A Comprehensive Overview of Chip Design Process and EDA Toolchain

With the surge of interest in integrated circuits, the author sets out to map the chip design process from an EDA perspective, noting that his familiarity is limited to the digital portion while the system, software, and application layers remain largely unknown.

From a consumer standpoint, a usable system comprises digital ICs, analog ICs, system software, and applications; analog circuits interface with the external world, converting signals to binary for digital processing, then back to analog for output, making the chip the skeleton and software the soul.

Using a mobile baseband chip as an example, the digital design flow begins with extensive protocol documents. Architects decide which protocol parts are implemented in hardware versus software, algorithm engineers study the protocols and select algorithms, chip designers translate algorithms into RTL, verification engineers create test vectors for functional and performance validation, digital implementation engineers synthesize RTL into GDS based on PPA targets, and finally production and testing are outsourced to foundries and third‑party test platforms.

The architect’s decisions influence about 60 % of chip performance; tools such as C/C++, Matlab, and GCC are commonly used for algorithm simulation and verification.

Design engineers rely on a suite of EDA tools: editors (VIM, Emacs), lint/checkers (Spyglass, Jasper), CDC tools (Conformal, GCA), power‑intent checkers (CLP), power analysis tools (Joules, PA), simulators (C, SystemC, ModelSim, VCS), and synthesis tools (Genus, Design Compiler).

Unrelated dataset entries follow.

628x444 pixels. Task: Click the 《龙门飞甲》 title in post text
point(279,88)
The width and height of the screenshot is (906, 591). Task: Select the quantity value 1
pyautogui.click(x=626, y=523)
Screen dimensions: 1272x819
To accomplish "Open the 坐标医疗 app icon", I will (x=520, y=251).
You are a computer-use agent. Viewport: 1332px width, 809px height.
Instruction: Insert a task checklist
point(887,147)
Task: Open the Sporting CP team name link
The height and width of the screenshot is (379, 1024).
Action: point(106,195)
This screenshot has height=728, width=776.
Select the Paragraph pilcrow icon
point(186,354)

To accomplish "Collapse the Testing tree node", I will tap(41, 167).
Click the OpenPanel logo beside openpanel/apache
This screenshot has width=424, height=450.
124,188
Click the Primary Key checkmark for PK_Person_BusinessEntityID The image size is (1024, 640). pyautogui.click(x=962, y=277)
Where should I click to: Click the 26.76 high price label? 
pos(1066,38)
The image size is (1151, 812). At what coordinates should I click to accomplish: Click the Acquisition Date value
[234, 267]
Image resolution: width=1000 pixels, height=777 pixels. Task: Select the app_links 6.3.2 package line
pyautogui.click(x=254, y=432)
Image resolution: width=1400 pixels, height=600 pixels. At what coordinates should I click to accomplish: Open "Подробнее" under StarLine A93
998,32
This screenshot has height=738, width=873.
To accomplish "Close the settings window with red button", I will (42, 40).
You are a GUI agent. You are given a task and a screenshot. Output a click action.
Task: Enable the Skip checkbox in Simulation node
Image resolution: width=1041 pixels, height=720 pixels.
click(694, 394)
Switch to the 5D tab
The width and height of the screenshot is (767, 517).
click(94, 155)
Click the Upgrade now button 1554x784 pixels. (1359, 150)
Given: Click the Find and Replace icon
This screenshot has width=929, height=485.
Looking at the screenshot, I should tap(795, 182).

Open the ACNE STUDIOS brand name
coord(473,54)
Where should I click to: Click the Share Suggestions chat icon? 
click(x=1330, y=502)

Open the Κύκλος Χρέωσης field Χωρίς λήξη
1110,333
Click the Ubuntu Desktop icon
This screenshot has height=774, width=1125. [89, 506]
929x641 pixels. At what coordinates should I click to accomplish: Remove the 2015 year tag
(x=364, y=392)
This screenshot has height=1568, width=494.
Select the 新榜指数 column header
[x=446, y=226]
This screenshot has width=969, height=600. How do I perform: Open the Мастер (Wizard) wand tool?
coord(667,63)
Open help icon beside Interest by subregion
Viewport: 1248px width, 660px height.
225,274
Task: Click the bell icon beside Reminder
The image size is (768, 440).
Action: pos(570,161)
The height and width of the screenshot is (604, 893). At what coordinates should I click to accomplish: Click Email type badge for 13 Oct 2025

Integration engineers connect all IP blocks according to the architecture, ensuring correct inter‑connections without over‑ or under‑linking, typically using simple editors like Emacs due to a lack of dedicated integration tools.

Verification runs in parallel with synthesis, iterating repeatedly. Modern verification methodologies have evolved from OVM to UVM, and from dynamic simulation to static verification, FPGA prototyping, and emulation. Verification engineers must understand both the protocols and the design itself, using languages such as C/C++, SystemVerilog, and tools like dynamic simulators, static checkers, FPGA boards, and emulators (e.g., Cadence Palladium).

FPGA verification is widespread; major vendors include Altera (now Intel) and Xilinx, with tools like Synplify and Quartus supporting synthesis, place‑and‑route, and debugging.

The implementation phase focuses on synthesis, formal verification, low‑power verification, RTL power analysis, and static timing analysis (STA). Advanced synthesis (high‑level synthesis) translates C/C++/SystemC into RTL for compute‑intensive designs. Traditional synthesis converts RTL/VHDL into technology‑mapped netlists, optimizing for capacity, speed, and correlation with place‑and‑route tools such as Genus and Design Compiler.

Design for Test (DFT) inserts scan chains, BIST, boundary‑scan, and generates ATPG patterns; ECO tools (e.g., Cadence Conformal ECO) address late‑stage bug fixes. Layout and routing have become exponentially more complex from 90 nm to 3 nm, with tools like Innovus leading the new era, and AI techniques beginning to assist in power‑optimal routing decisions.

Power sign‑off verifies IR‑drop and electromigration using tools like Voltus and RedHawk, while physical verification checks design rule compliance with tools such as Calibre, PVS, and ICV. The article concludes that despite the dominance of a few EDA vendors, substantial investment in domestic EDA capabilities is essential for a strong national chip industry.

Overall, the article emphasizes that mastering EDA tools and investing in domestic EDA capabilities are crucial for advancing China’s chip industry.